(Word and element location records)
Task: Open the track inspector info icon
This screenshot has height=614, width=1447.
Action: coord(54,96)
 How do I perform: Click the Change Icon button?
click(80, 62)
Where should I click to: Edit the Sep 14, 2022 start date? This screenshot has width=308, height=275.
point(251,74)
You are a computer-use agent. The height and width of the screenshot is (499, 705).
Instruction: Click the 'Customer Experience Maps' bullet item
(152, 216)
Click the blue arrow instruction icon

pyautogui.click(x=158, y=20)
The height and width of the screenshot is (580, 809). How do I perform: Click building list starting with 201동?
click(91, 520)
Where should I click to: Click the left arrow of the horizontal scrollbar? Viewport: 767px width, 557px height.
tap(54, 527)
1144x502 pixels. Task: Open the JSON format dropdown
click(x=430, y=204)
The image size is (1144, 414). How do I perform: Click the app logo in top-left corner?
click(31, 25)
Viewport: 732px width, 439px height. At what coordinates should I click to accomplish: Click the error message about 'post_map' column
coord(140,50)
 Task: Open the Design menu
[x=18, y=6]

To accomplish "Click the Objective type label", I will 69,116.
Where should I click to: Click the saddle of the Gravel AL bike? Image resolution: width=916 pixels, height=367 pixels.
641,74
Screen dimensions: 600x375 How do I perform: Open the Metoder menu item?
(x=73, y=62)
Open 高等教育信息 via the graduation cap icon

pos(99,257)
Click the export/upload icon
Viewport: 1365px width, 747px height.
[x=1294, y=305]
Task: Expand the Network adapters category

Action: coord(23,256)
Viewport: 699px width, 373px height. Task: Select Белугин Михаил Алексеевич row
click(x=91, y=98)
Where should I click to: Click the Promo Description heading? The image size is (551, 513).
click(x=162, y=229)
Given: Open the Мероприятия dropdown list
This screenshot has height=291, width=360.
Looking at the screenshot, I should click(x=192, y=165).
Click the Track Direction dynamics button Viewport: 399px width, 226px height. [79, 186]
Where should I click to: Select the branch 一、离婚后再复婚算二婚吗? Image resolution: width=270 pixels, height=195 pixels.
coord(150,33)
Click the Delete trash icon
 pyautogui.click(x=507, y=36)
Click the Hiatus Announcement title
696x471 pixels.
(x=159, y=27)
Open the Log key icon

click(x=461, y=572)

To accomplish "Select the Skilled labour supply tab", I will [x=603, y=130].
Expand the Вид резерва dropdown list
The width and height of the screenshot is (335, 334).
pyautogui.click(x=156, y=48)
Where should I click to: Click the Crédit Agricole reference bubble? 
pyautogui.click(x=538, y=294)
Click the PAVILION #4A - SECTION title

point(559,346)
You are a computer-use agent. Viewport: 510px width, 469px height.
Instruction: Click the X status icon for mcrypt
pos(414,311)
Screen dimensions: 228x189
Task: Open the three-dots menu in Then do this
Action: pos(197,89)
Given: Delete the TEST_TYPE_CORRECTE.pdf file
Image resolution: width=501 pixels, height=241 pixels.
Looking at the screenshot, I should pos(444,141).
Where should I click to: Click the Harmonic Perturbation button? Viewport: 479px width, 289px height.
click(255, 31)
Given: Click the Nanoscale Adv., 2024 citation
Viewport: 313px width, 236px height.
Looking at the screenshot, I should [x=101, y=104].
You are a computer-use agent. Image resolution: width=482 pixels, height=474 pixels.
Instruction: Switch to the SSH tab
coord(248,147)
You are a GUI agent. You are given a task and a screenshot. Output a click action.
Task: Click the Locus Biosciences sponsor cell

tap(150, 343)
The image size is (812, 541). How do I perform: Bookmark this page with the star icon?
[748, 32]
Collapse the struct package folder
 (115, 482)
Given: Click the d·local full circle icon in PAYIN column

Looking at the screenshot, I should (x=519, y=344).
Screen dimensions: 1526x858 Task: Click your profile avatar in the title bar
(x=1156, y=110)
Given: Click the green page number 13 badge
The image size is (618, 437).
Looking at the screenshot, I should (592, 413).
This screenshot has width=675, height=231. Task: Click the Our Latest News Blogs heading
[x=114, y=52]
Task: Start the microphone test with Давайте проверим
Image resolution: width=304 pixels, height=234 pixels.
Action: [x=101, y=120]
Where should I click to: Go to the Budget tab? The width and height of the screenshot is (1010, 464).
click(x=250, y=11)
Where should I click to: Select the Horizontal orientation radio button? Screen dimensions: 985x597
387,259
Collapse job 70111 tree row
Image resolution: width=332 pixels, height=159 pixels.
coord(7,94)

*STATED GOAL*
Please update the data above so that every occurrence of "Viewport" reads "Browser window", leaving all other text unchanged.

*TASK RESPONSE*
Task: Open the track inspector info icon
This screenshot has height=614, width=1447.
Action: coord(54,96)
 How do I perform: Click the Change Icon button?
click(80, 62)
Where should I click to: Edit the Sep 14, 2022 start date? This screenshot has width=308, height=275.
point(251,74)
You are a computer-use agent. The height and width of the screenshot is (499, 705).
Instruction: Click the 'Customer Experience Maps' bullet item
(152, 216)
Click the blue arrow instruction icon

pyautogui.click(x=158, y=20)
The height and width of the screenshot is (580, 809). How do I perform: Click building list starting with 201동?
click(91, 520)
Where should I click to: Click the left arrow of the horizontal scrollbar? Browser window: 767px width, 557px height.
tap(54, 527)
1144x502 pixels. Task: Open the JSON format dropdown
click(x=430, y=204)
The image size is (1144, 414). How do I perform: Click the app logo in top-left corner?
click(31, 25)
Browser window: 732px width, 439px height. At what coordinates should I click to accomplish: Click the error message about 'post_map' column
coord(140,50)
 Task: Open the Design menu
[x=18, y=6]

To accomplish "Click the Objective type label", I will 69,116.
Where should I click to: Click the saddle of the Gravel AL bike? Image resolution: width=916 pixels, height=367 pixels.
641,74
Screen dimensions: 600x375 How do I perform: Open the Metoder menu item?
(x=73, y=62)
Open 高等教育信息 via the graduation cap icon

pos(99,257)
Click the export/upload icon
Browser window: 1365px width, 747px height.
[x=1294, y=305]
Task: Expand the Network adapters category

Action: coord(23,256)
Browser window: 699px width, 373px height. Task: Select Белугин Михаил Алексеевич row
click(x=91, y=98)
Where should I click to: Click the Promo Description heading? The image size is (551, 513).
click(x=162, y=229)
Given: Open the Мероприятия dropdown list
This screenshot has height=291, width=360.
Looking at the screenshot, I should click(x=192, y=165).
Click the Track Direction dynamics button Browser window: 399px width, 226px height. [79, 186]
Where should I click to: Select the branch 一、离婚后再复婚算二婚吗? Image resolution: width=270 pixels, height=195 pixels.
coord(150,33)
Click the Delete trash icon
 pyautogui.click(x=507, y=36)
Click the Hiatus Announcement title
696x471 pixels.
(x=159, y=27)
Open the Log key icon

click(x=461, y=572)

To accomplish "Select the Skilled labour supply tab", I will [x=603, y=130].
Expand the Вид резерва dropdown list
The width and height of the screenshot is (335, 334).
pyautogui.click(x=156, y=48)
Where should I click to: Click the Crédit Agricole reference bubble? 
pyautogui.click(x=538, y=294)
Click the PAVILION #4A - SECTION title

point(559,346)
You are a computer-use agent. Browser window: 510px width, 469px height.
Instruction: Click the X status icon for mcrypt
pos(414,311)
Screen dimensions: 228x189
Task: Open the three-dots menu in Then do this
Action: pos(197,89)
Given: Delete the TEST_TYPE_CORRECTE.pdf file
Image resolution: width=501 pixels, height=241 pixels.
Looking at the screenshot, I should pos(444,141).
Where should I click to: Click the Harmonic Perturbation button? Browser window: 479px width, 289px height.
click(255, 31)
Given: Click the Nanoscale Adv., 2024 citation
Browser window: 313px width, 236px height.
Looking at the screenshot, I should [x=101, y=104].
You are a computer-use agent. Image resolution: width=482 pixels, height=474 pixels.
Instruction: Switch to the SSH tab
coord(248,147)
You are a GUI agent. You are given a task and a screenshot. Output a click action.
Task: Click the Locus Biosciences sponsor cell

tap(150, 343)
The image size is (812, 541). How do I perform: Bookmark this page with the star icon?
[748, 32]
Collapse the struct package folder
 (115, 482)
Given: Click the d·local full circle icon in PAYIN column

Looking at the screenshot, I should (x=519, y=344).
Screen dimensions: 1526x858 Task: Click your profile avatar in the title bar
(x=1156, y=110)
Given: Click the green page number 13 badge
The image size is (618, 437).
Looking at the screenshot, I should (592, 413).
This screenshot has width=675, height=231. Task: Click the Our Latest News Blogs heading
[x=114, y=52]
Task: Start the microphone test with Давайте проверим
Image resolution: width=304 pixels, height=234 pixels.
Action: [x=101, y=120]
Where should I click to: Go to the Budget tab? The width and height of the screenshot is (1010, 464).
click(x=250, y=11)
Where should I click to: Select the Horizontal orientation radio button? Screen dimensions: 985x597
387,259
Collapse job 70111 tree row
Image resolution: width=332 pixels, height=159 pixels.
coord(7,94)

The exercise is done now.